Researchers conducted a three-way Turing test for four AI systems — ELIZA, GPT-4o, LLaMa-3.1-405B, and GPT-4.5. The latter scored the highest.

In a paper published on March 31, Cameron Jones and Benjamin Bergen from the Department of Cognitive Science at the University of California, San Diego, shared the results of the experiment.

They used the original three-way version of the test — participants had five-minute conversations simultaneously with another person and one of the AI systems, after which they determined which of the interlocutors they thought was human. This version is more complex compared to the test where people only communicate with the machine.

In 73% of cases, participants thought GPT-4.5 was human. Other AIs scored lower:

LLaMa-3.1 — 56%;
ELIZA — 23%;
GPT-4o — 21%.

“These findings represent the first empirical evidence that an artificial system can pass the standard three-way Turing test,” the researchers noted.

The Turing test is a conceptual test proposed by British mathematician Alan Turing in 1950 to determine a computer’s ability to exhibit intelligent behavior indistinguishable from that of a human.

Test details:

A person communicates in writing with two interlocutors: another human and an AI system.
If the participant cannot confidently determine which of them is the machine, the computer is considered to have passed the test.
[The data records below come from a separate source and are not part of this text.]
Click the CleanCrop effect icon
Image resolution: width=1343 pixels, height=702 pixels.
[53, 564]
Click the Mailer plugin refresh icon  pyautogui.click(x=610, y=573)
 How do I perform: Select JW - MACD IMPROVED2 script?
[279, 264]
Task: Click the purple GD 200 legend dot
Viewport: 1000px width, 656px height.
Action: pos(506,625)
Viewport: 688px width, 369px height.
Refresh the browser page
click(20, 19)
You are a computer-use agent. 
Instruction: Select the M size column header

The Turing test has been repeatedly conducted with popular AI models. In June 2024, people failed to distinguish ChatGPT from a human interlocutor 54% of the time. ELIZA scored 22%, GPT-3.5 — 50%, and humans — 67%.

In a similar 2023 study by Jones, GPT-4 scored 41%, GPT-3.5 — 14%, ELIZA — 27%, and humans scored 63%.

It is worth noting that in February 2025, OpenAI released a new version of the chatbot, GPT-4.5, with advanced “emotional intelligence.”